━━ Text passage ━━
Homeowners can modify their loan at no cost, while significantly reducing the interest rate.

HAMP Eligibility

Essentially, the federal government created the HAMP program to aid homeowners who are at risk of foreclosure. HAMP does this by subsidizing lender modifications to borrower home mortgages. To qualify for a HAMP modification, you must satisfy the following requirements:

  • The home must be your primary residence.
  • The mortgage must be less than or equal to $729,750.
  • The mortgage must have been closed before January 1, 2009.
  • The mortgage payment is less than 31% of your monthly income.
  • Documented hardship from unexpected debt or decrease in income.
  • Reasonable income that will satisfy payments after the modification.

Lenders will require documentation regarding income, outstanding debt, assets and evidence of financial hardship before granting borrowers a preliminary and permanent loan modification. 

On average, you can save approximately $500 monthly through a HAMP modification.
━━━
━━ Record extracts ━━
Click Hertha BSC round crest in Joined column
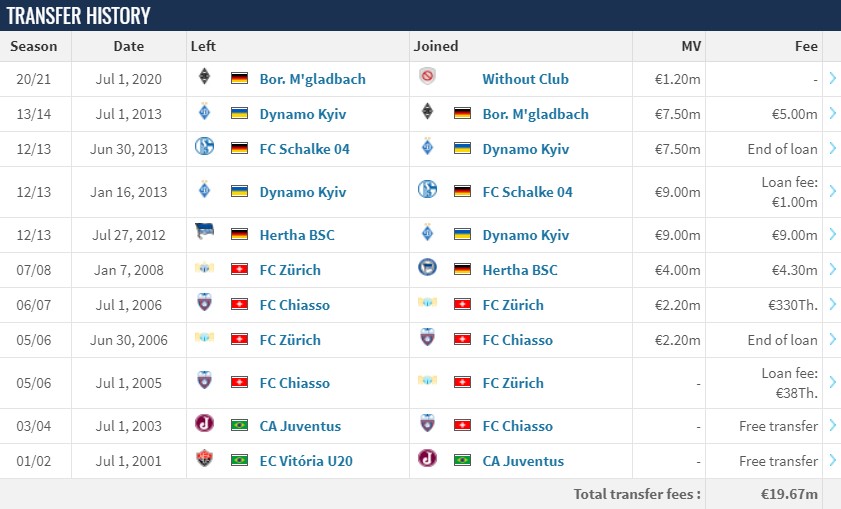 427,267
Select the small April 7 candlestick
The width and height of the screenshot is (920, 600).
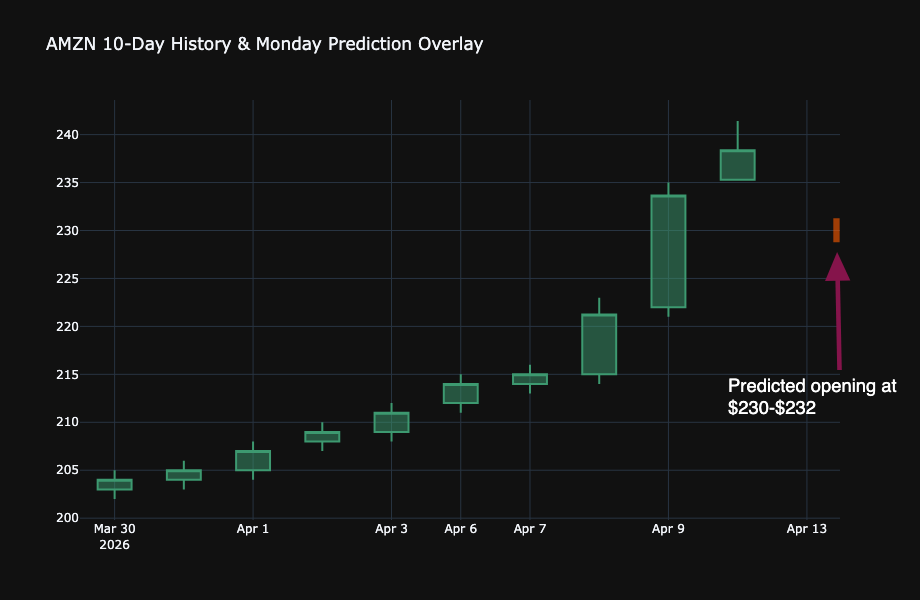530,379
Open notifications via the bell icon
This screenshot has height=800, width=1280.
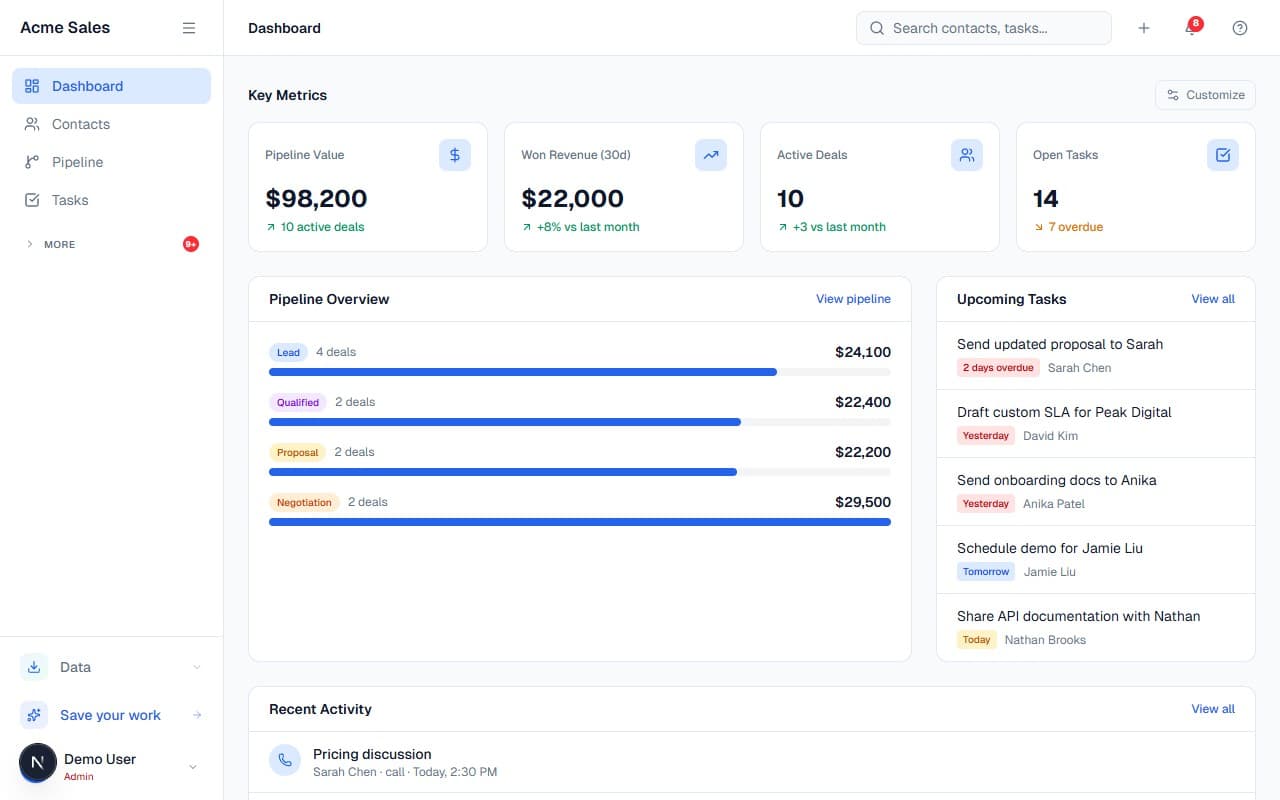1189,28
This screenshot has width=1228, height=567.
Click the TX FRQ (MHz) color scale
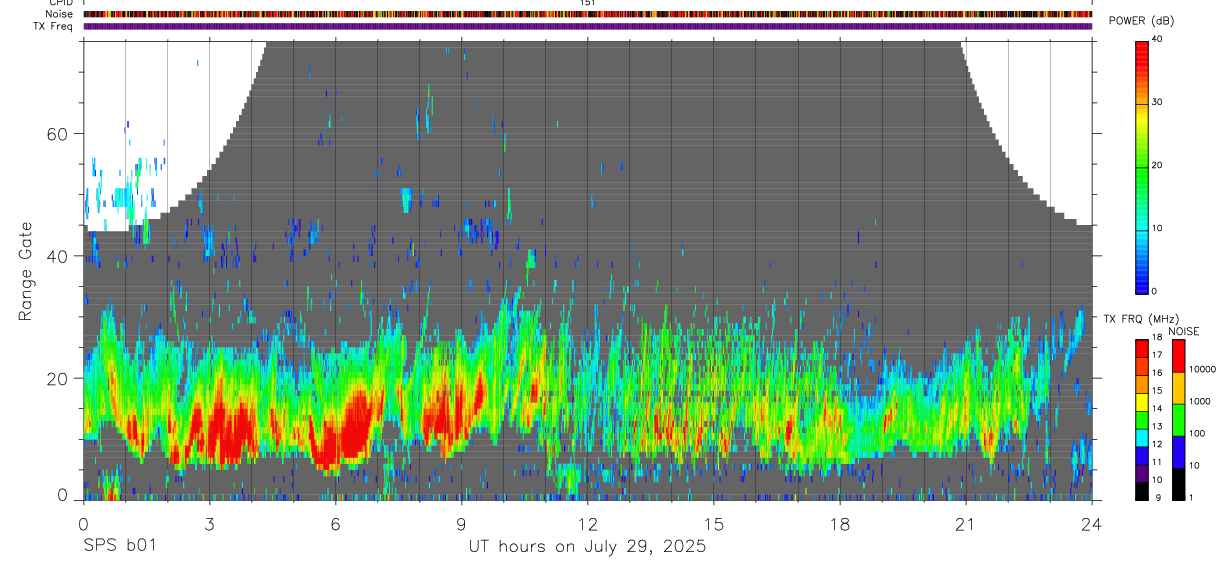(1142, 420)
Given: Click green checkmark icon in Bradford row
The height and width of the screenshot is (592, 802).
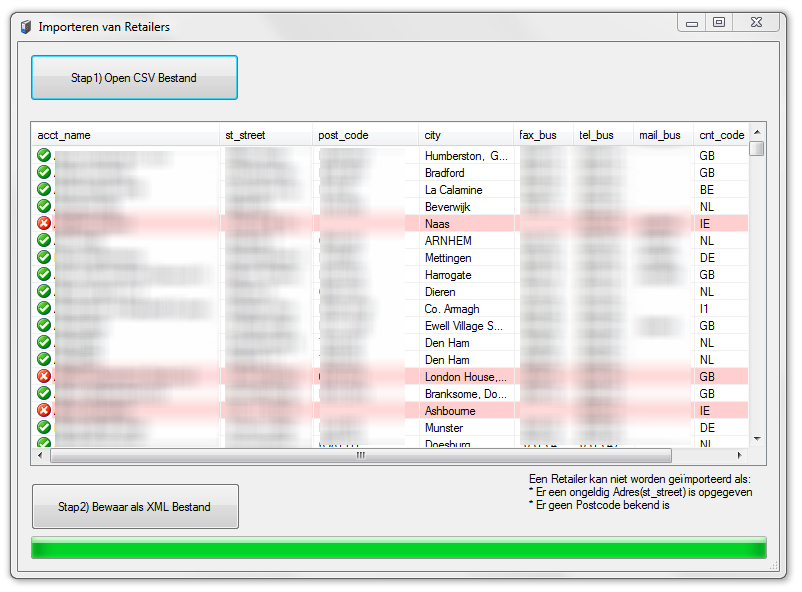Looking at the screenshot, I should click(44, 173).
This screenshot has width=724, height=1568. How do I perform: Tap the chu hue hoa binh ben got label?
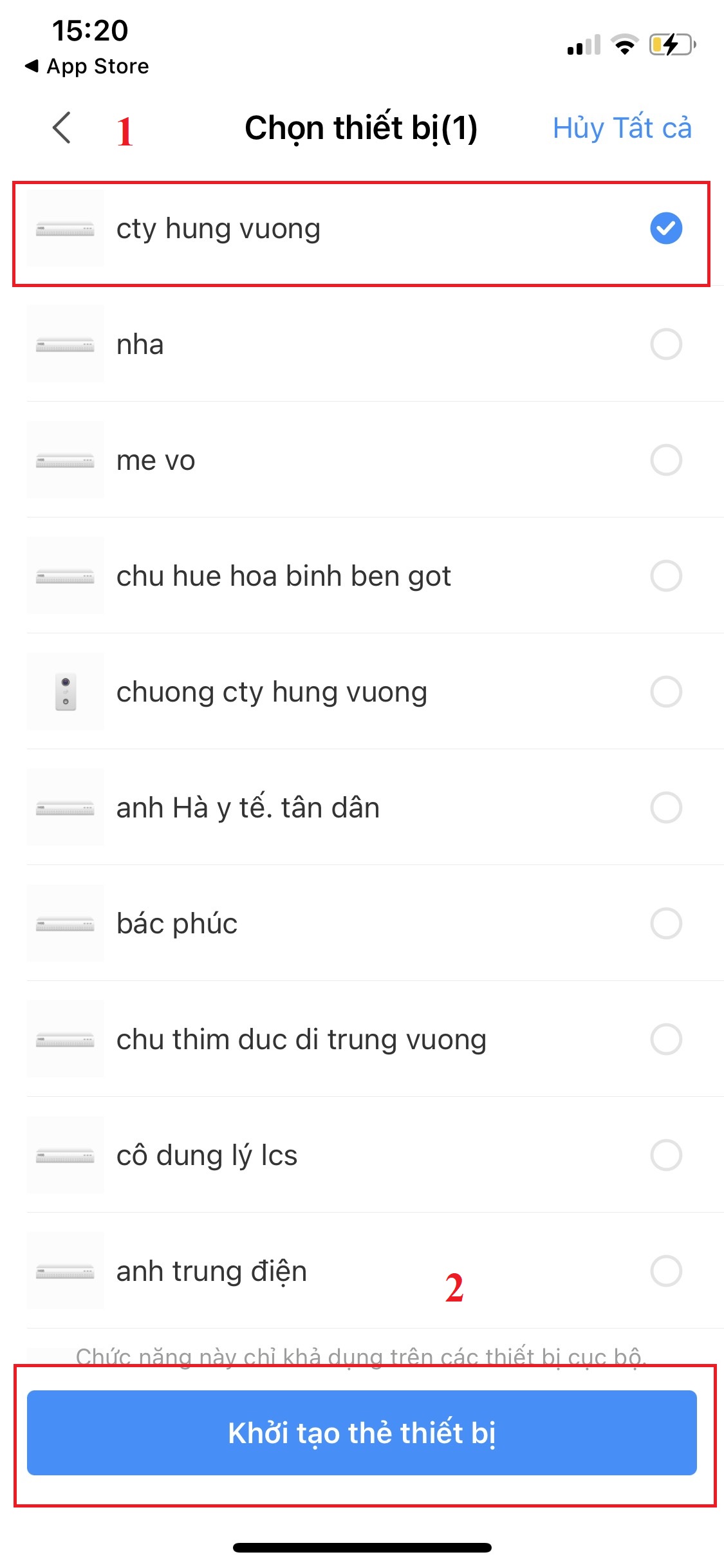283,576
━━━
To do
**a)** In the HAMP eligibility text, about how much can a HAMP modification save you each month on average?
**b)** Write out the HAMP eligibility text from "Essentially, the federal" to "January 1, 2009.".

Responses to the exercise
**a)** About $500 a month.

**b)**
Essentially, the federal government created the HAMP program to aid homeowners who are at risk of foreclosure. HAMP does this by subsidizing lender modifications to borrower home mortgages. To qualify for a HAMP modification, you must satisfy the following requirements:

  • The home must be your primary residence.
  • The mortgage must be less than or equal to $729,750.
  • The mortgage must have been closed before January 1, 2009.